§ WHAT IS REQUIRED: Everything in the listing below must be reproduced exactly, apart from its images.

━━━ RECORDS SHOWN ━━━

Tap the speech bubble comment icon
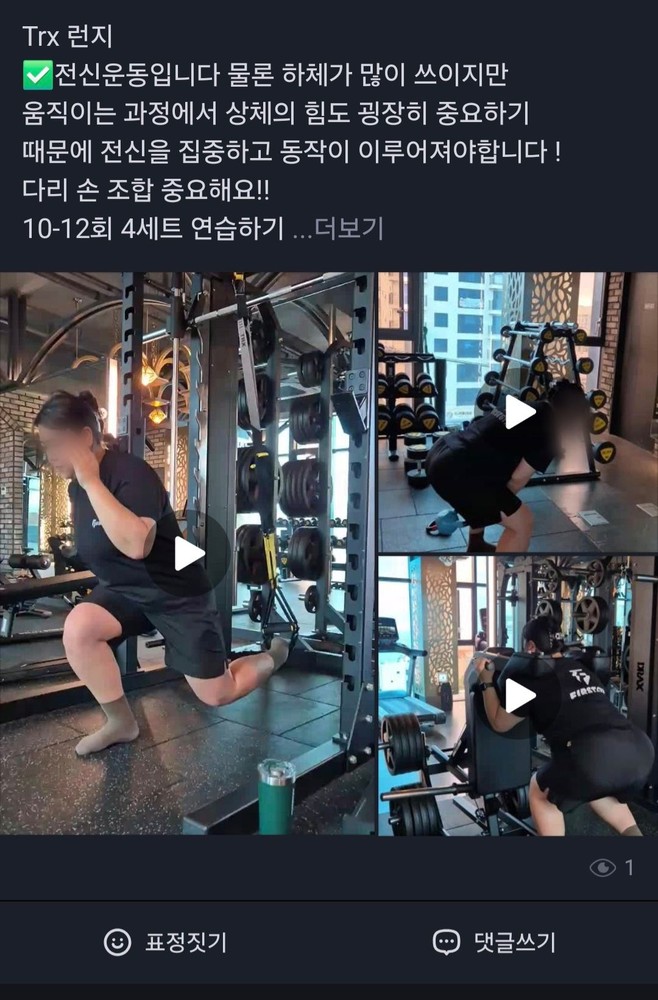This screenshot has height=1000, width=658. (446, 942)
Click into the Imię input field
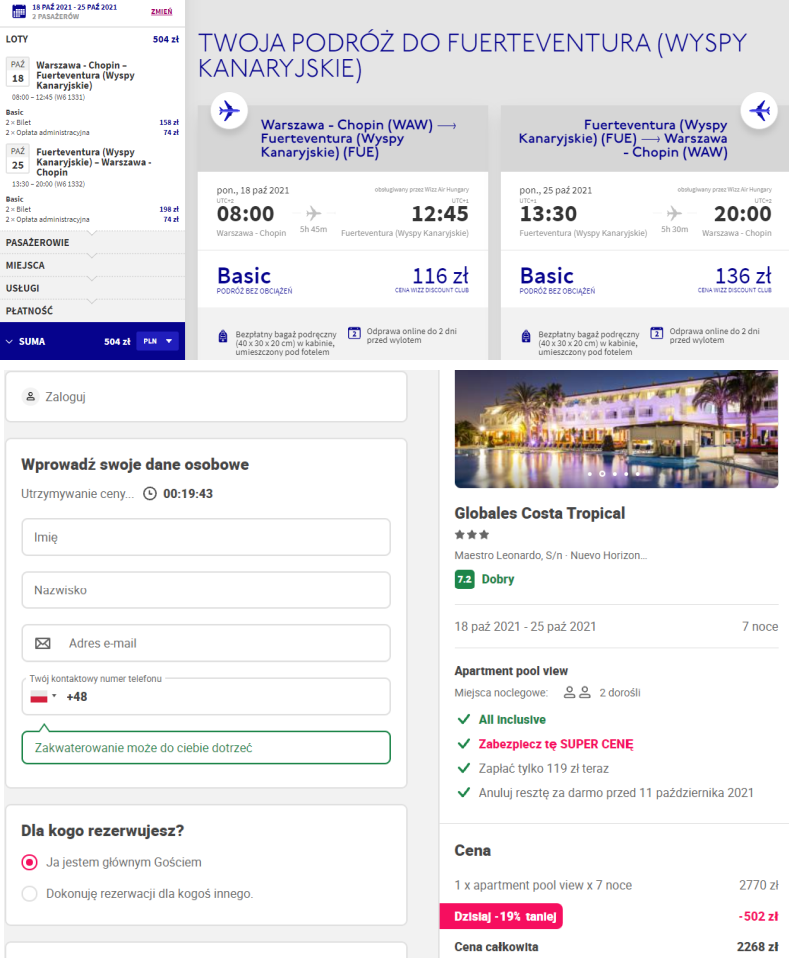Viewport: 789px width, 958px height. click(205, 537)
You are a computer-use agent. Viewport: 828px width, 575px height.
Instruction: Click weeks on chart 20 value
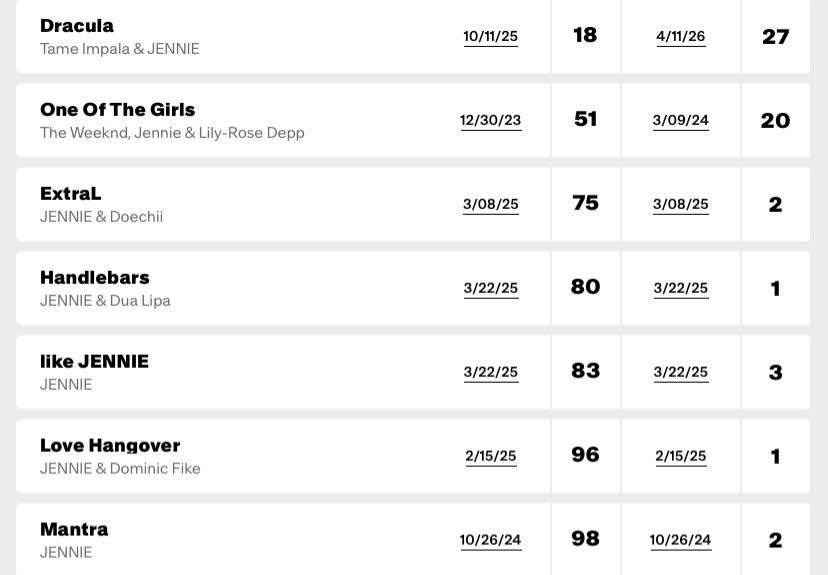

━━━

§ SOLUTION TO THIS EXERCISE:
Tap the speech bubble comment icon
This screenshot has height=1000, width=658. (446, 942)
Click into the Imię input field
Viewport: 789px width, 958px height. click(205, 537)
You are a computer-use agent. Viewport: 828px width, 575px height.
Instruction: Click weeks on chart 20 value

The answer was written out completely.